What is being asked ▸ The answer must consist solely of the lines from the one containing "How do I perform: Click" through the last line of the records, set down exactly and without any pictures.

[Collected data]
# # #
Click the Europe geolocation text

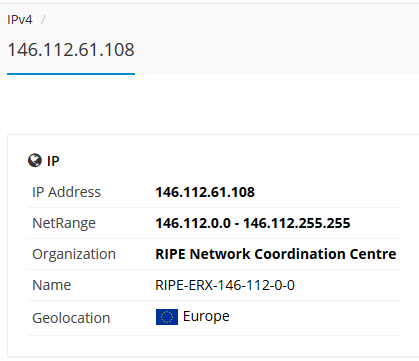(x=206, y=316)
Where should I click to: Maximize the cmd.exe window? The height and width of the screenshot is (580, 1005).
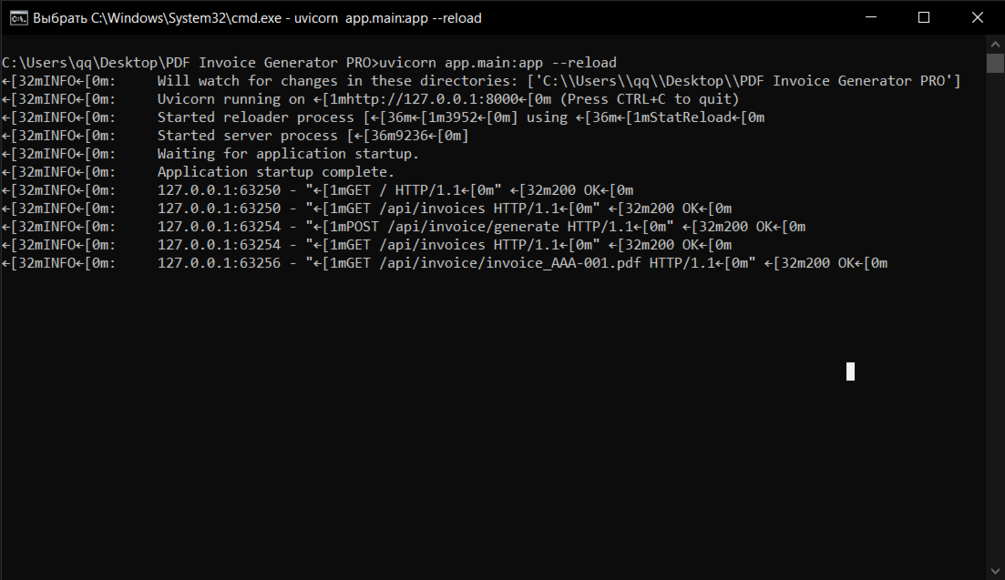924,17
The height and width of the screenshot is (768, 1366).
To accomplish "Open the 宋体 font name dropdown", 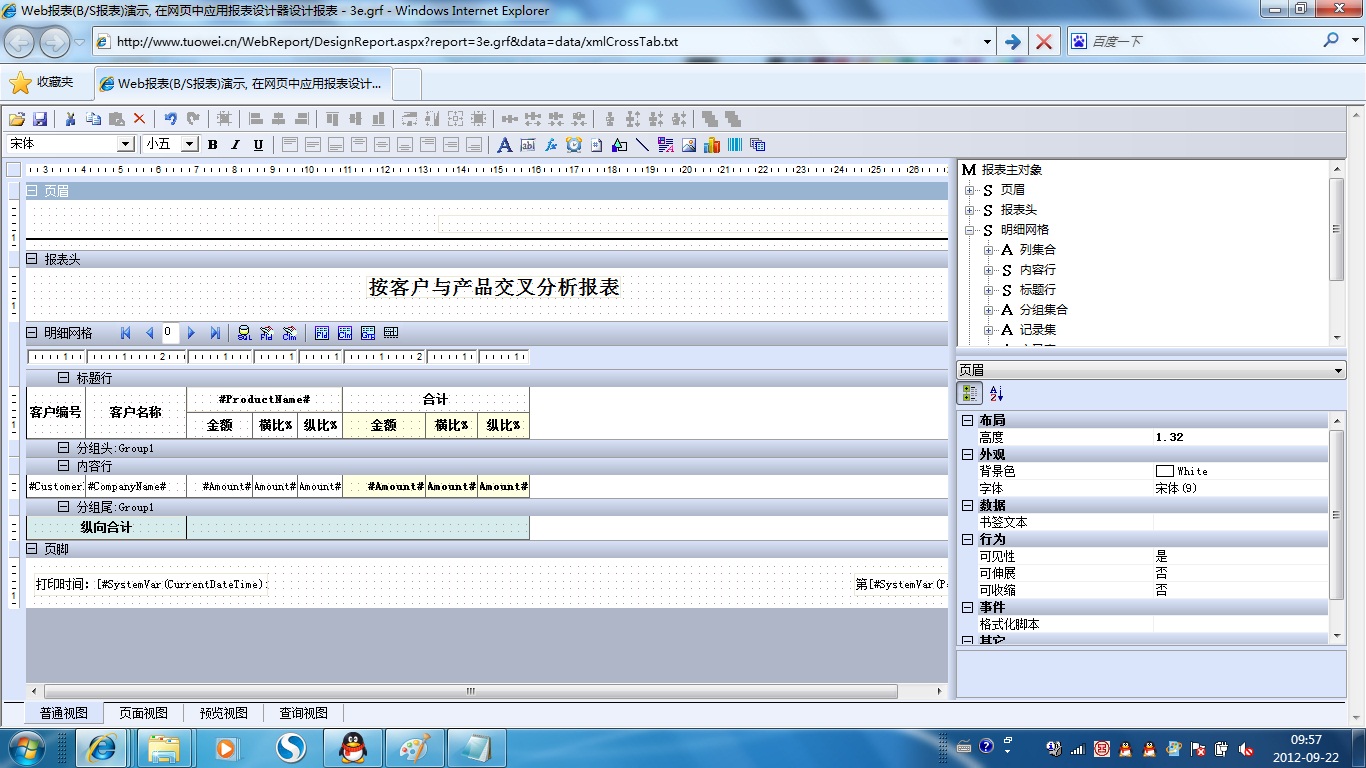I will click(126, 145).
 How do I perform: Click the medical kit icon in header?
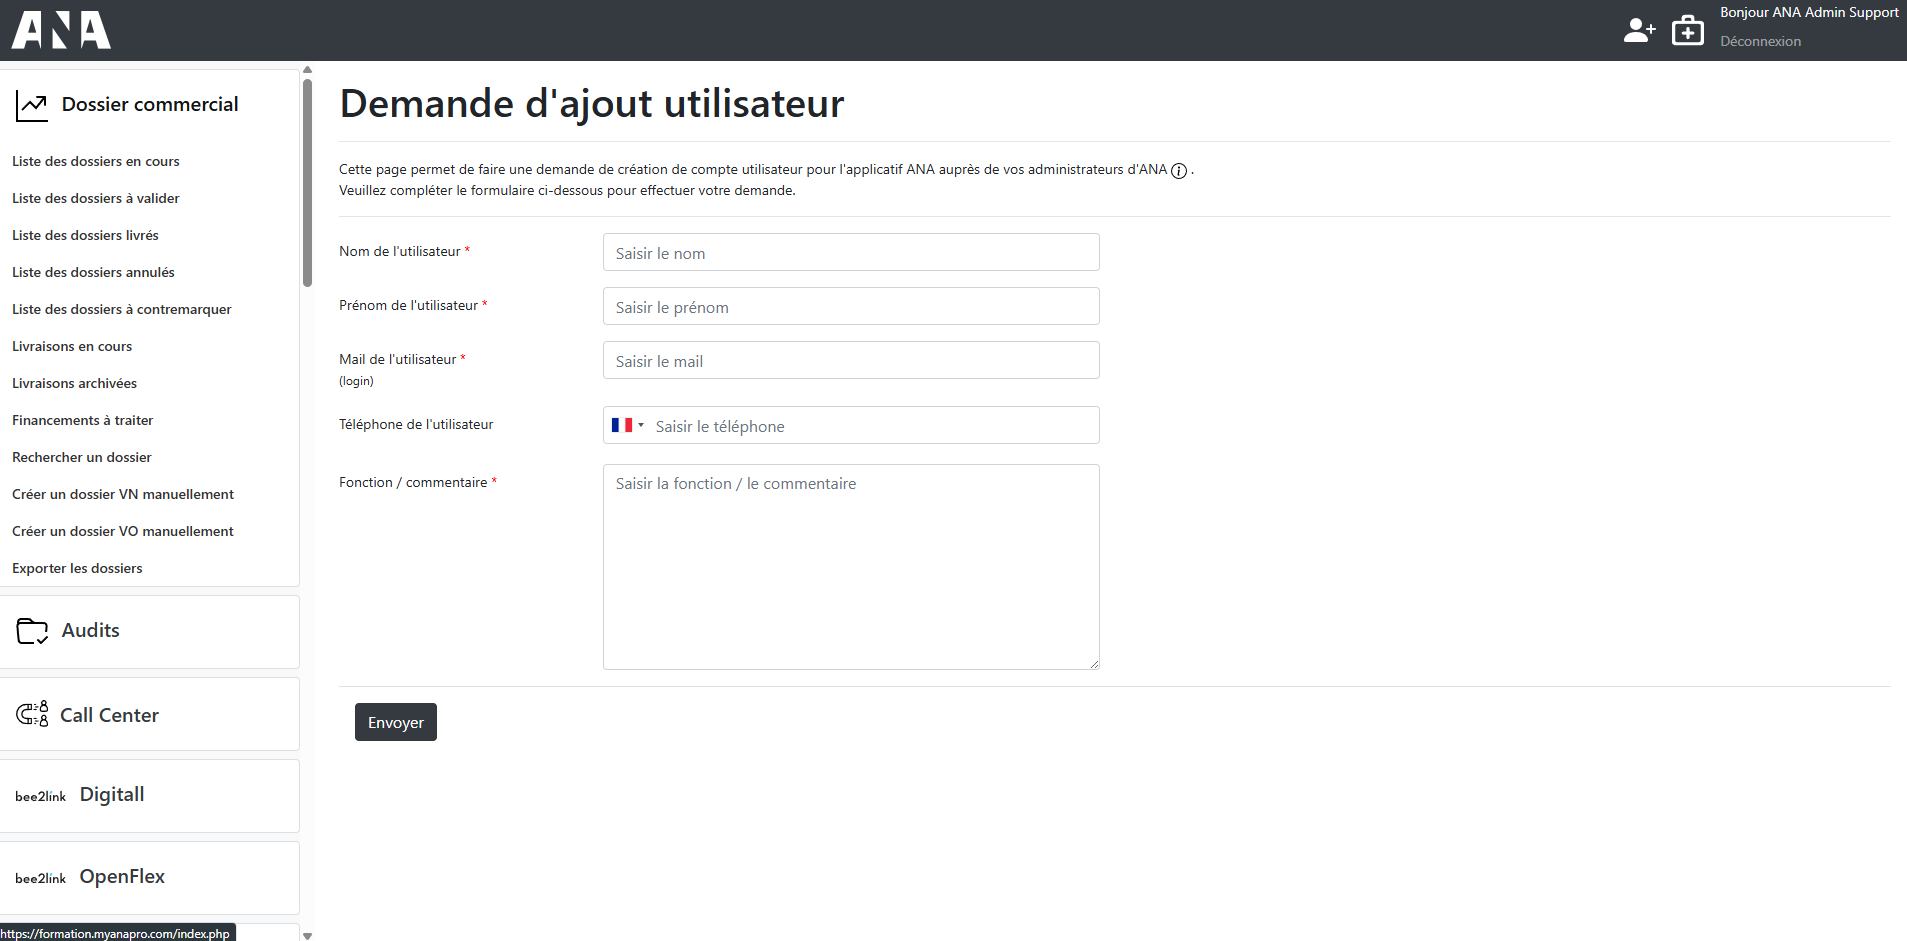click(x=1688, y=30)
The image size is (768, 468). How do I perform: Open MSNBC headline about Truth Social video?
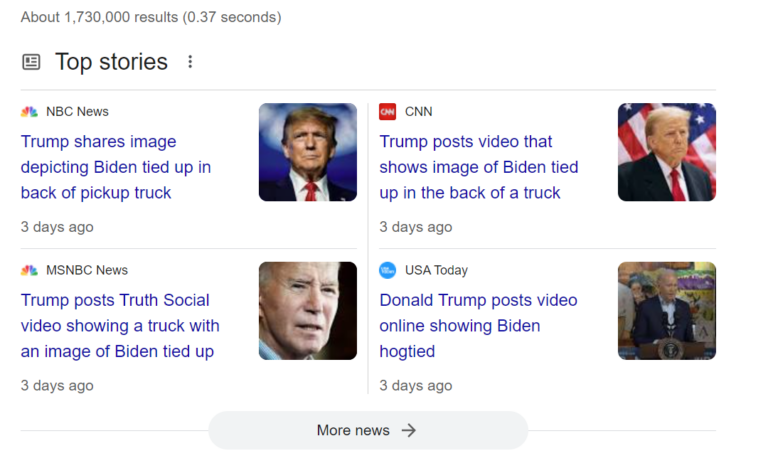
# # #
Written response ▸
 How do I perform: Click the medical kit icon in header?
click(x=1688, y=30)
The image size is (768, 468). How do I perform: Open MSNBC headline about Truth Social video?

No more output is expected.